Cotidianamente ouvimos falar de inúmeras revoluções. Seja a “revolução digital”, “revolução do streaming”, “revolução do Pix”. Mas, sejamos honestos, isso não é revolução coisa nenhuma, é só inovação tecnológica a serviço do mercado. O uso constante e exagerado dessa palavra acaba apagando o seu sentido original e radical. Uma revolução de verdade, no sentido político e social, implica uma transformação completa das estruturas de poder e, principalmente, a abolição das classes sociais. Quando usamos “revolução” para descrever um aplicativo novo que nos deixa pedir comida mais rápido, esvaziamos o termo e ignoramos a luta real que ainda é necessária para mudar o sistema.

A inflação semântica do termo “revolução” no mundo contemporâneo é um ponto crucial de análise. Expressões como “revolução digital” ou “Quarta Revolução Industrial” descrevem, no máximo, acelerações tecnológicas ou inovações mercadológicas, mas raramente uma revolução no sentido dialético e materialista do termo. Esse uso constante e esvaziado tem um efeito ideológico claro: o apagamento do sentido mais profundo e radical da palavra. Uma revolução social de verdade exige a superação das contradições de classe, a tomada dos meios de produção pela coletividade e a abolição da propriedade privada. Reduzir esse conceito a um novo gadget ou modelo de negócios é despolitizar a história e silenciar a possibilidade de uma transformação estrutural real.

____________

LISTA DE EXERCÍCIOS:
**a)** Segundo o texto-fonte, o que implica uma revolução de verdade no sentido político e social?
**b)** Reescreva o trecho do texto-fonte de "Cotidianamente ouvimos falar" até "mudar o sistema.", trocando "aplicativo" por "programa".

DADOS BRUTOS:

____________

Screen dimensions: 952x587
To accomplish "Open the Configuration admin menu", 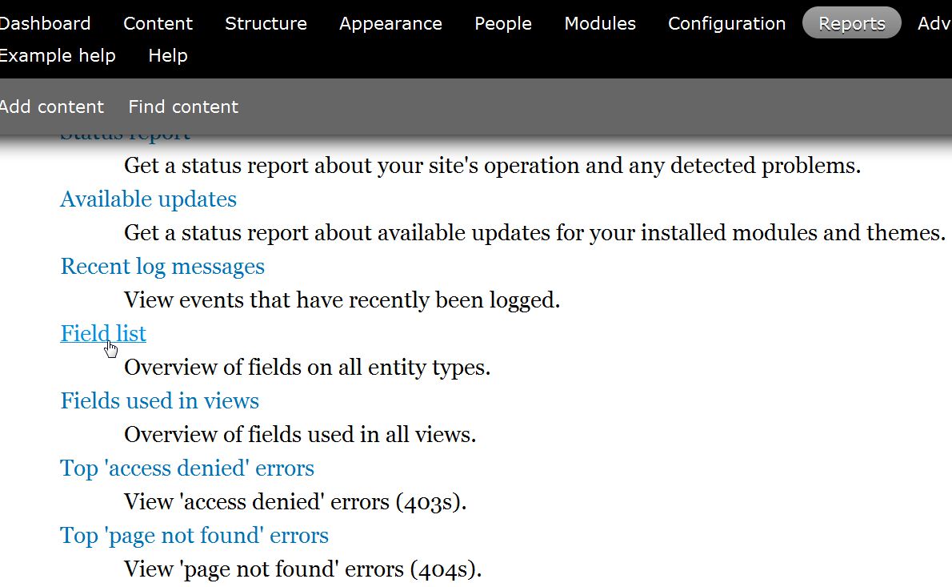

____________

RESPOSTAS COMPLETAS:
**a)** Uma transformação completa das estruturas de poder e, principalmente, a abolição das classes sociais.

**b)**
Cotidianamente ouvimos falar de inúmeras revoluções. Seja a “revolução digital”, “revolução do streaming”, “revolução do Pix”. Mas, sejamos honestos, isso não é revolução coisa nenhuma, é só inovação tecnológica a serviço do mercado. O uso constante e exagerado dessa palavra acaba apagando o seu sentido original e radical. Uma revolução de verdade, no sentido político e social, implica uma transformação completa das estruturas de poder e, principalmente, a abolição das classes sociais. Quando usamos “revolução” para descrever um programa novo que nos deixa pedir comida mais rápido, esvaziamos o termo e ignoramos a luta real que ainda é necessária para mudar o sistema.